B.M. : Ce sont ces synthétiseurs que l'on utilise.
N.S. : Le bon côté de la new wave. Le côté incisif et hypnotique des
morceaux.
B.M. : Celui de "Pure Morning". Avez-vous l'impression d'être bloqués
par la technologie? B.M. : Jamais. Dans le contexte de la réalisation du
dernier album, nous nous sommes plusieurs fois dits que nous avions de
la chance de ne pas être dans les 60's. Ça facilite tout. Il s'agit, en
revanche, de garder un feeling vraiment humain, d'entre jouer trois
personnes.
N.S. : C'est ce que j'ai entendu de nouveau dans votre dernier single :
l'utilisation des séquenceurs.
B.M. : Absolument.
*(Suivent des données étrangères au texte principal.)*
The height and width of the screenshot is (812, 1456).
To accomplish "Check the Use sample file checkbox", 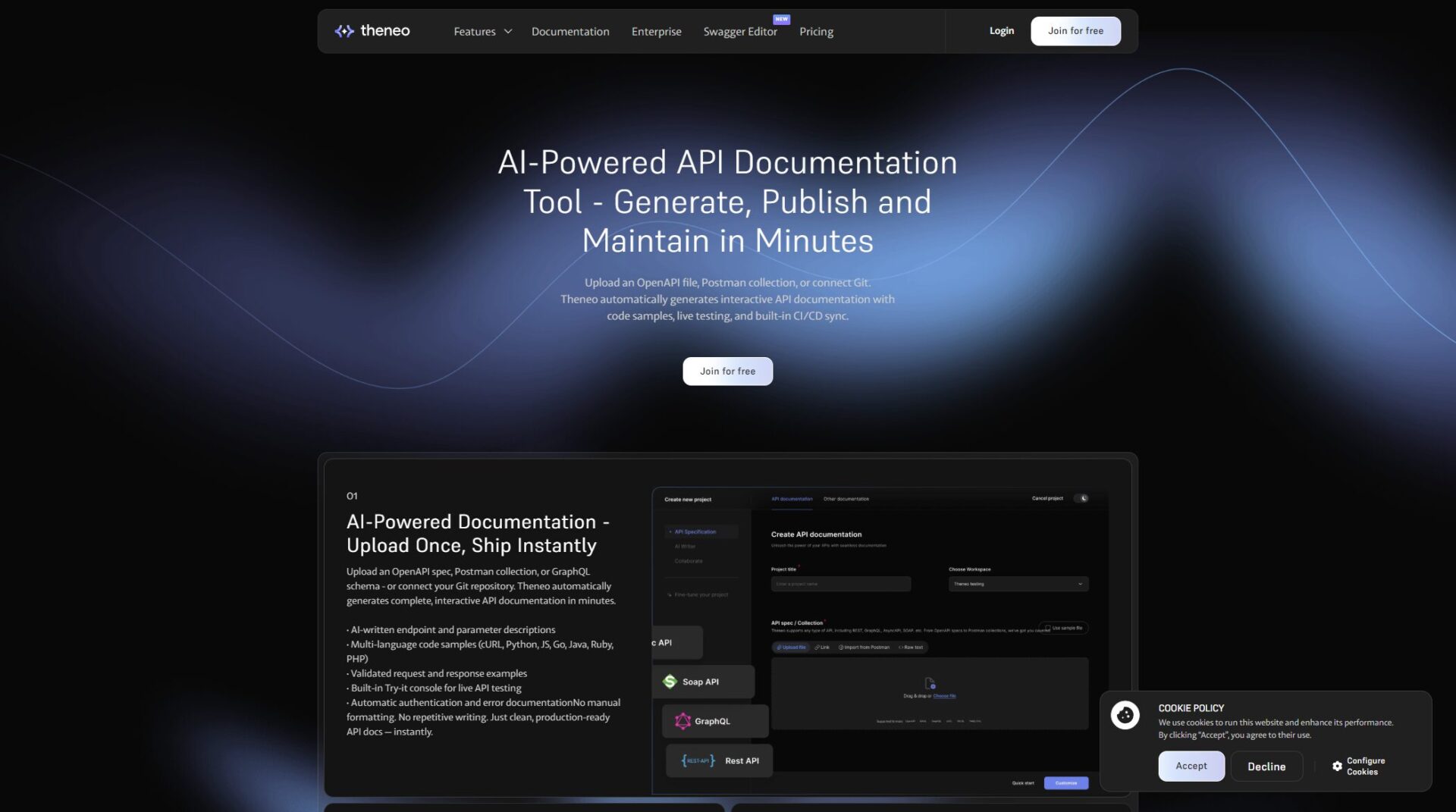I will click(1048, 628).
On avait expérimenté les loops de batterie sur "Pure
Morning" mais on n'avait jamais expérimenté les loops de guitare et de
claviers. C'est ce que l'on a fait. Steve a joué certaines de ses
partites sur clavier. On sait que l'on reste un groupe live.
Pensez-vous que la
techno aspire aux mêmes choses que le rock. Je veux parler du sentiment
de fuite, de rébellion?
B.M. : Il faut alors parler de Prodigy. Ce groupe est très important car
ils ont marié une attitude punk à la musique techno. Avec leurs
synthétiseurs, ils ont quand même réussi à être beaucoup plus punk que
Offspring, par exemple.
N.S. : Chaque année, on entend que le rock est mort. Mais si Placebo
arrive à séduire, c'est peut-être qu'en utilisant des gimmicks qui
existaient déjà, ils inventent quelque chose d'original. C'est nouveau.
Le seul problème de la techno est qu'elle est trop galvaudée. Quand on
me parle de french-touch et de Cassius, je n'entends que la disco des
70's. C'est rigolo en boîte de nuit mais bon, voilà...
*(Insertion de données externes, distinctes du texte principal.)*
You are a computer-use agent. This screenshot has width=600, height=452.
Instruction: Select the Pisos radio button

B.M. : C'est vrai. En fait, en techno, j'aime les choses moins teintées
"happy-house". Nous parlions d'Aphex Twin tout à l'heure. Pour moi,
c'est un pur génie.
N.S. : Il y a la phrase d'un philosophe français qui dit "Il fait beau,
allons au cimetière." Une façon de traduire l'élégance et la violence de
la musique. L'attirance du noir.
Le noir, c'est quelque chose qui vous rapproche. Ce n'est pas un hasard
si vous êtes tous les deux habillés en noir...
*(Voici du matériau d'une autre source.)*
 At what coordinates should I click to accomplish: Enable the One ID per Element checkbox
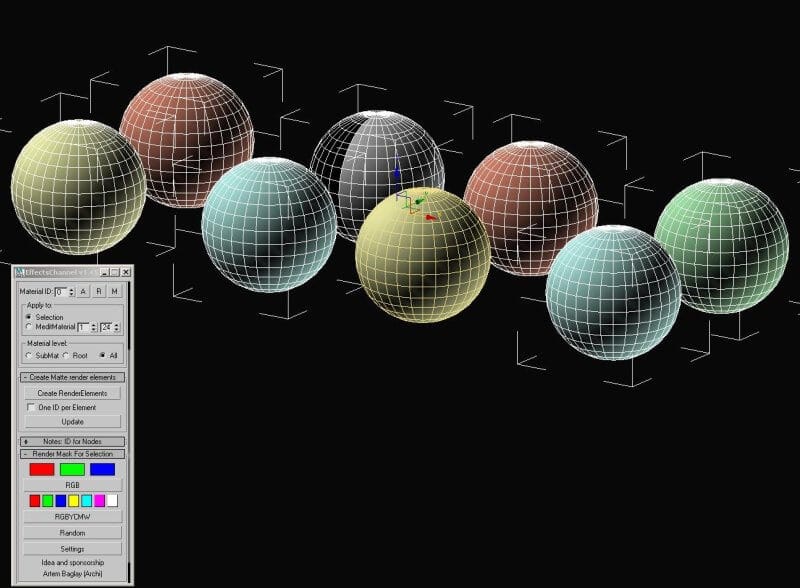pos(30,405)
N.S. : C'est parce que c'est moins salissant (rires). Toi Brian, tu
portes toujours des tee-shirts que j'aime beaucoup.
Mais selon vous, d'où vient le regain d'intérêt pour le romantisme d'un
public qui vous porte aux nues?
N.S. : Il y a toujours eu de l'intérêt. Le romantisme auquel je suis
attaché, c'est celui du 18ème siècle. Celui de Mallarmé. Celui des
solitaires.
B.M. : Jean Genêt, Baudrillard, Dennis Cooper qui est selon moi le
Marquis de Sade des 90's. Ces écrivains-là me touchent beaucoup. En
France, je n'ai jamais entendu un album aussi pervers et aussi beau que
"L'Histoire de Melody Nelson" de Gainsbourg.
Un disque qui peut me faire pleurer : "Tu es la condition sine qua non
de ma raison." Fuck!
N.S. : Gainsbourg, à l'instar de Dutronc, sont deux des meilleurs
musiciens que la France ait connu.
B.M. : Si tu as habité la Belgique, tu dois connaître Brel.
N.S. : J'étais à l'école avec sa fille. Mais je dois dire que je ne suis
pas un grand fan de Brel.
B.M. : Vraiment!?! Absolument tout ce qu'a fait Brel me touche.
Totalement.
Inévitablement, la conversation déviera sur les nombreux centres
d'intérêt communs aux deux musiciens : Scott Walker, "Le Plat Pays"
belge et Brel en général, John Lydon... Le constat de l'interview est
rassurant.
Avec Indochine et Placebo, le rock a gardé sa fougue et son
aspect racé et romantique, et prouve qu'il peut aussi être le genre de
protagonistes particulièrement érudits.